RECORDED INFORMATION:
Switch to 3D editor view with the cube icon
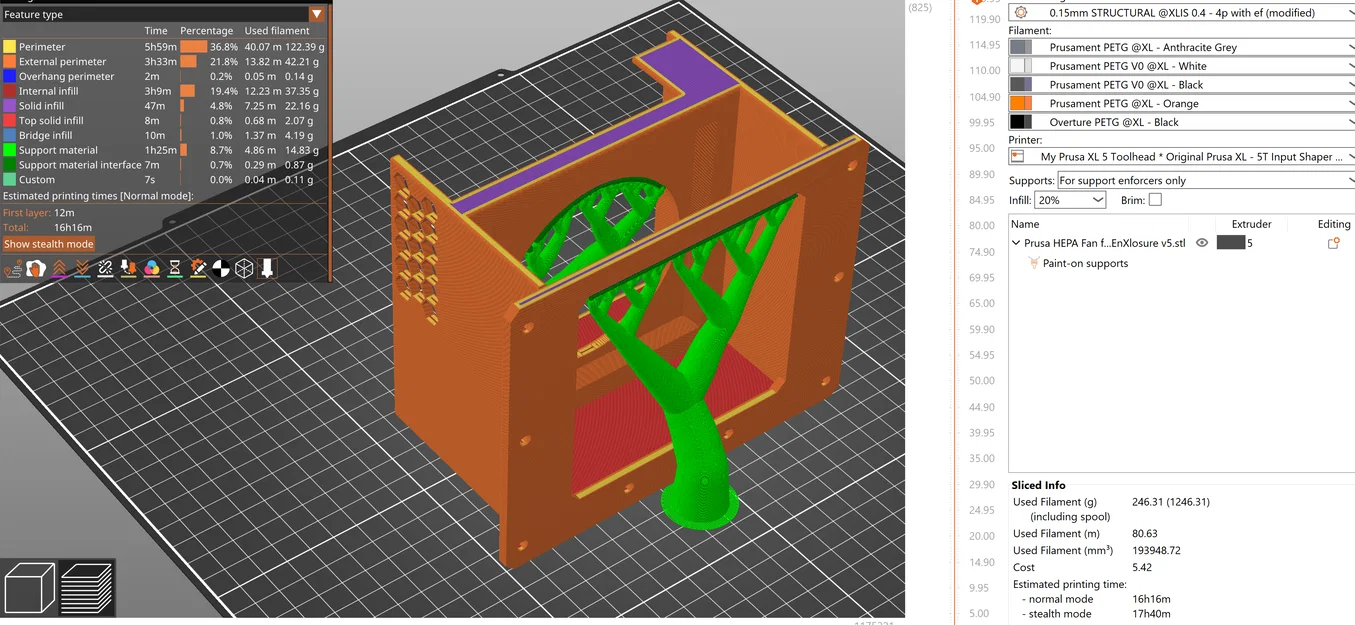Image resolution: width=1355 pixels, height=625 pixels. point(30,587)
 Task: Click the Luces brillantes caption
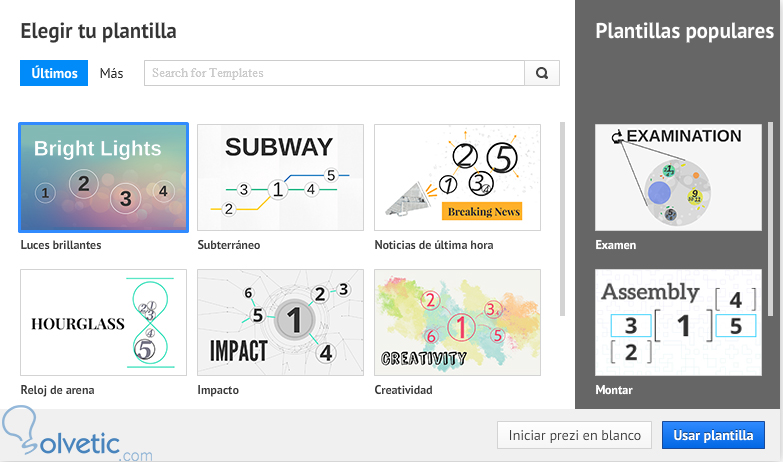point(61,245)
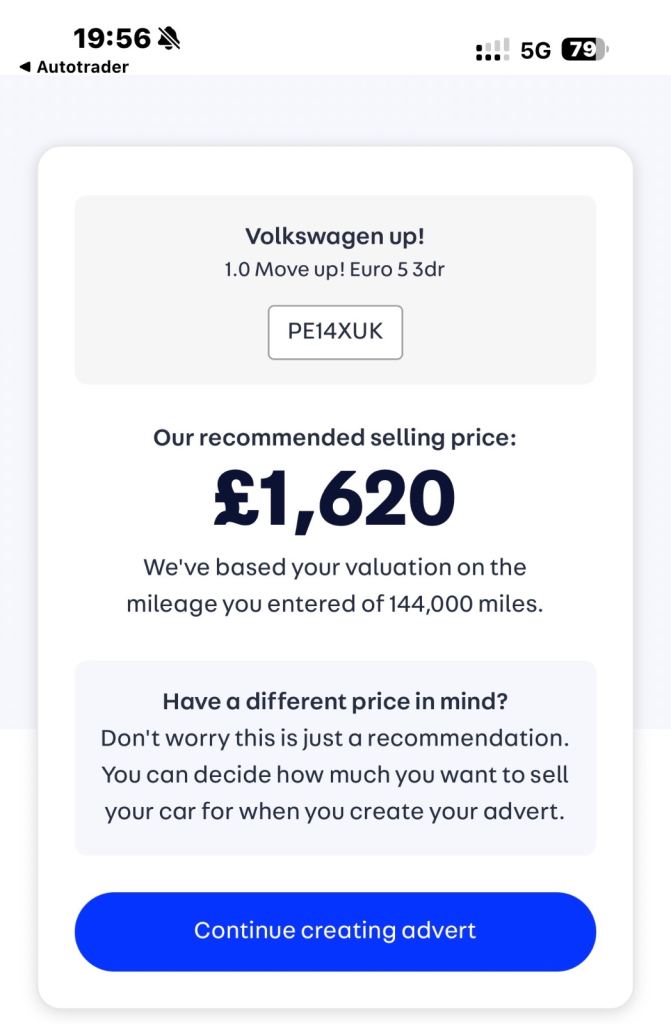Tap 'Don't worry this is just a recommendation' text
Viewport: 671px width, 1024px height.
(x=335, y=738)
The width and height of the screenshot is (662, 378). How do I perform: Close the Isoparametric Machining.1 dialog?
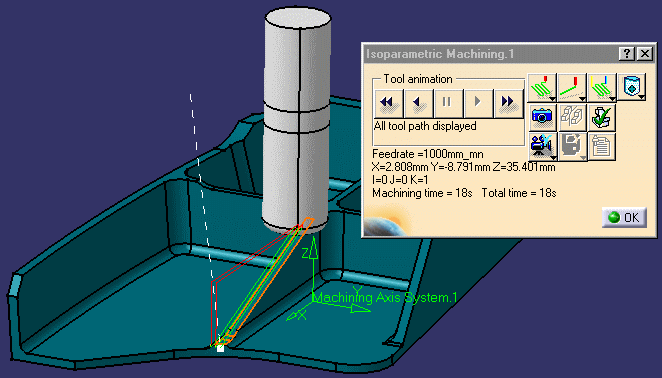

WHAT YOU SHOULD DO:
Keep every word of the records exact as you write them out, but drop the pictures.

EXERCISE SOLUTION:
Switch to 3D editor view with the cube icon
Image resolution: width=1355 pixels, height=625 pixels. point(30,587)
 Task: Click the Luces brillantes caption
point(61,245)
Tap 'Don't worry this is just a recommendation' text
Viewport: 671px width, 1024px height.
(x=335, y=738)
The width and height of the screenshot is (662, 378). How do I perform: Close the Isoparametric Machining.1 dialog?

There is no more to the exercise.